Presentó muchas de sus parábolas durante estos últimos meses de su ministerio. Los sacerdotes y rabinos le perseguían cada vez más acerbamente, y las amonestaciones que les dirigiera iban veladas en símbolos. Ellos no podían dejar de entender lo que quería decir, aunque no podían hallar en qué fundar una acusación contra él. En la parábola del fariseo y el publicano, la suficiencia propia manifestada en la oración: “Dios, te doy gracias, que no soy como los otros hombres,” contrastaba vívidamente con la plegaria del penitente: “Dios, sé propicio a mí pecador.”12 Así censuró Cristo la hipocresía de los judíos. Y bajo las figuras de la higuera estéril y de la gran cena predijo la sentencia que estaba por caer sobre la nación impenitente.

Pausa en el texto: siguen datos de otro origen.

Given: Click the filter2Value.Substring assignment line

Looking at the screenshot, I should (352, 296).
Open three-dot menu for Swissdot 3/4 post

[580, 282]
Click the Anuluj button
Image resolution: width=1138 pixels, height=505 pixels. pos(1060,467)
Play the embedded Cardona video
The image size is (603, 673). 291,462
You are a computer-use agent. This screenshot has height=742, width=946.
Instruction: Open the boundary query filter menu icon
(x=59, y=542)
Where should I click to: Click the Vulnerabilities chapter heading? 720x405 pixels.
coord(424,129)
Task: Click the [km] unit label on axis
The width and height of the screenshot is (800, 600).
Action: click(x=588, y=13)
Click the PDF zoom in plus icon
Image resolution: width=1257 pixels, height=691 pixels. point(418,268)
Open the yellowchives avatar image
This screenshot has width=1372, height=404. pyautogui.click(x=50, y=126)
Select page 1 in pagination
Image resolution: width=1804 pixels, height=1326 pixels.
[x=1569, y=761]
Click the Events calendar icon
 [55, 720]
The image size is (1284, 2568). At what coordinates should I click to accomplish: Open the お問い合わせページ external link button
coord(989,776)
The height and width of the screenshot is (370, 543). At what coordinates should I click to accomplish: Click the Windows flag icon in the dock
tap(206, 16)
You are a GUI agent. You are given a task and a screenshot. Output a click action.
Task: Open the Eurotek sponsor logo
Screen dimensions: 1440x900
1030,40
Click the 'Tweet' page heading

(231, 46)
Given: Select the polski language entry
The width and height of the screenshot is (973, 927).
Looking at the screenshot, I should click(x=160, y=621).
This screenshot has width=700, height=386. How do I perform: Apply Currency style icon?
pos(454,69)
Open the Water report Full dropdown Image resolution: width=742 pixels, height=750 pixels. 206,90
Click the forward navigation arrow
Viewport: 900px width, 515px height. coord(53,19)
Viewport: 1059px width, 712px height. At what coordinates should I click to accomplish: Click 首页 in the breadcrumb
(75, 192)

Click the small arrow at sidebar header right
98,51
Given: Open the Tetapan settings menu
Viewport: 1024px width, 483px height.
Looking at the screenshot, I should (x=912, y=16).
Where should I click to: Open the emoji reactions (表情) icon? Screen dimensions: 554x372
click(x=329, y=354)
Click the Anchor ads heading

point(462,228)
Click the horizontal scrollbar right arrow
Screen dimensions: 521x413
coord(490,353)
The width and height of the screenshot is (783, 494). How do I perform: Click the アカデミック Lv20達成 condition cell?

Los que habían rechazado desdeñosamente la invitación al banquete evangélico, oyeron sus palabras de amonestación: “Porque os digo que ninguno de aquellos hombres que fueron llamados, gustará mi cena.”13
Muy preciosas eran las instrucciones impartidas a los discípulos. La parábola de la viuda importuna y del amigo que pedía pan a medianoche, dieron nueva fuerza a sus palabras: “Pedid, y se os dará; buscad, y hallaréis; llamad, y os será abierto.”14 Y a menudo la vacilante fe de ellos fué fortalecida recordando las palabras que Cristo había dicho: “¿Y Dios no hará justicia a sus escogidos, que claman a él día y noche, aunque sea longánime acerca de ellos? Os digo que los defenderá presto.”15
Cristo repitió la hermosa parábola de la oveja perdida. Y dió aun mayor alcance a su lección cuando habló de la dracma perdida y del hijo pródigo. Los discípulos no podían apreciar entonces toda la fuerza de estas lecciones; pero después del derramamiento del Espíritu Santo, cuando vieron la conversión de numerosos gentiles y la ira envidiosa de los judíos, comprendieron mejor la lección del hijo pródigo, y pudieron participar del gozo de las palabras de Cristo: “Mas era menester hacer fiesta y holgarnos;” “porque este mi hijo muerto era, y ha revivido; habíase perdido, y es hallado.”16 Y cuando salieron en el nombre de su Señor, arrostrando reproches, pobreza y persecución, confortaban a menudo sus corazones repitiendo su mandato: “No temáis, manada pequeña; porque al Padre ha placido daros el reino. Vended lo que poseéis, y dad limosna; haceos bolsas que no se envejecen, tesoro en los cielos que nunca falta; donde ladrón no llega, ni polilla corrompe. Porque donde está vuestro tesoro, allí también estará vuestro corazón.”